DAVE GROSSMAN, 43, war Militärpsychologe und Offizier (Airborne Ranger Infantry). Er unterrichtete Psychologie an der Militärakademie West Point. Im vergangenen Jahr hat er seine Soldatenkarriere beendet, um die Killology Research Group zu gründen und sich der Erforschung des Tötens zu widmen. Im Oktober erscheint sein neues Buch Stop Teaching our kids to kill (Random House, New York).

Colonel Grossman, Sie sind Experte fürs Töten. Kann man das bei Ihnen lernen?

Lassen Sie sich Sex von einem Sexualforscher beibringen? Wohl kaum.

Killology, wie ich es nenne, ist die wissenschaftliche Erforschung des destruktiven Akts.
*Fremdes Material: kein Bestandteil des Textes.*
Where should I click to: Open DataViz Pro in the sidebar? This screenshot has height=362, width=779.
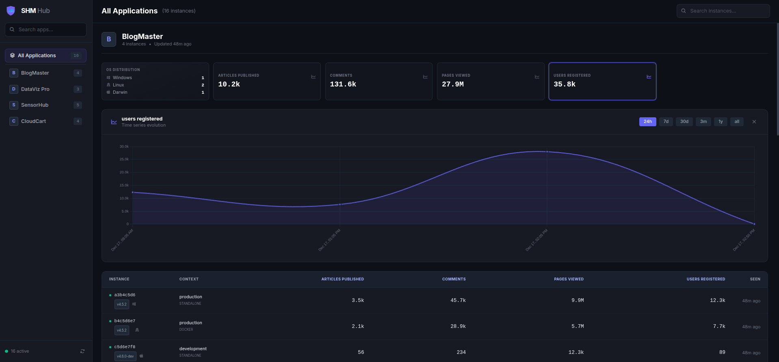(35, 89)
Mich interessieren die Faktoren, die den Schritt zum Töten erleichtern oder erschweren. Dafür habe ich auch mehrere hundert Soldaten interviewt, die in Kampfsituationen getötet haben.

Stimmt es, dass zunächst einmal jeder Mensch eine eingebaute Hemmschwelle hat, einem anderen Menschen das Leben zu nehmen?
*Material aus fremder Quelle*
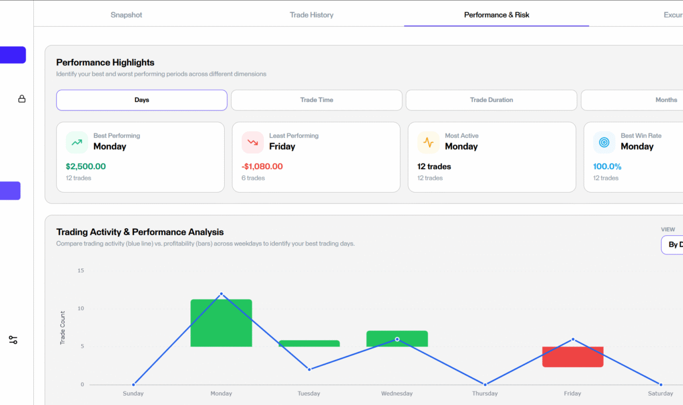Select the Performance & Risk tab

(x=496, y=15)
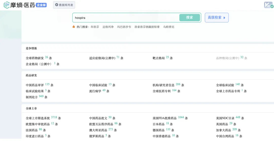Viewport: 274px width, 141px height.
Task: Click the VIP badge icon
Action: click(268, 5)
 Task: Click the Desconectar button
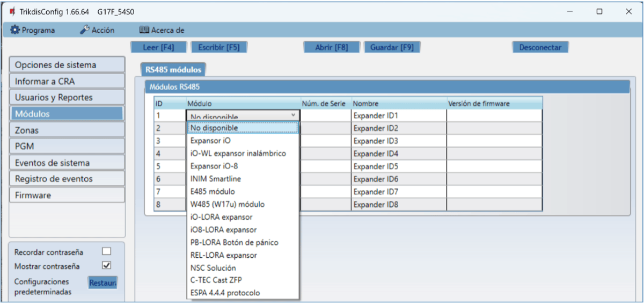(x=540, y=47)
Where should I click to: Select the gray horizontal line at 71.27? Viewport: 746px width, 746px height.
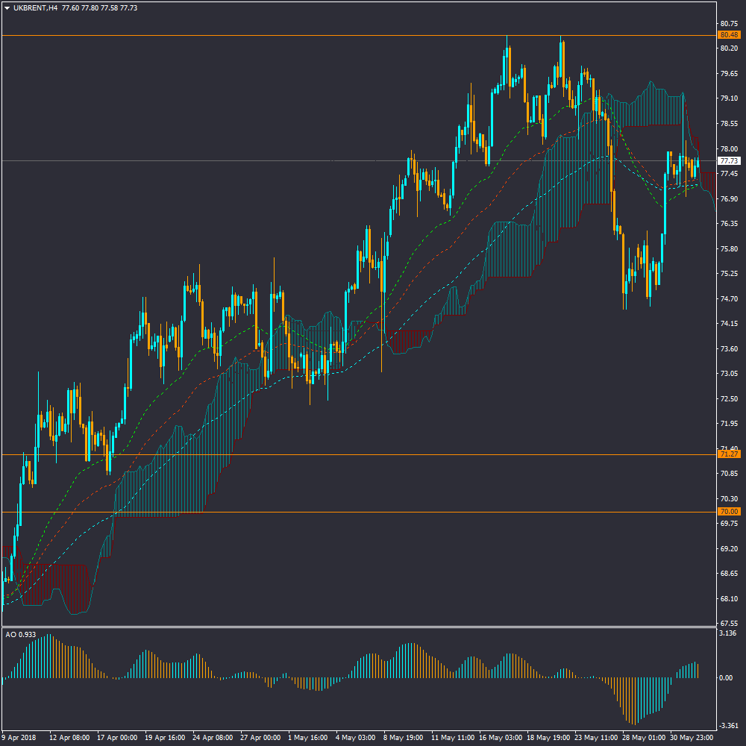(x=373, y=454)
Gesunde, normale Menschen besitzen einen biologisch machtvollen Widerstand gegen den Akt des Tötens. Selbst in Augenblicken blinder, besinnungsloser Wut gehen sie nicht hin und schneiden ihrem Kontrahenten die Kehle durch. Wir haben nachgewiesen, dass im Zweiten Weltkrieg nur 15 bis 20 Prozent der Soldaten auf einen exponierten Feind schossen. Die Mehrzahl zielte selbst unter eigener Lebensgefahr irgendwo daneben - so stark ist die Hemmung, Artgenossen zu töten.

Kann man diesen Widerstand beseitigen?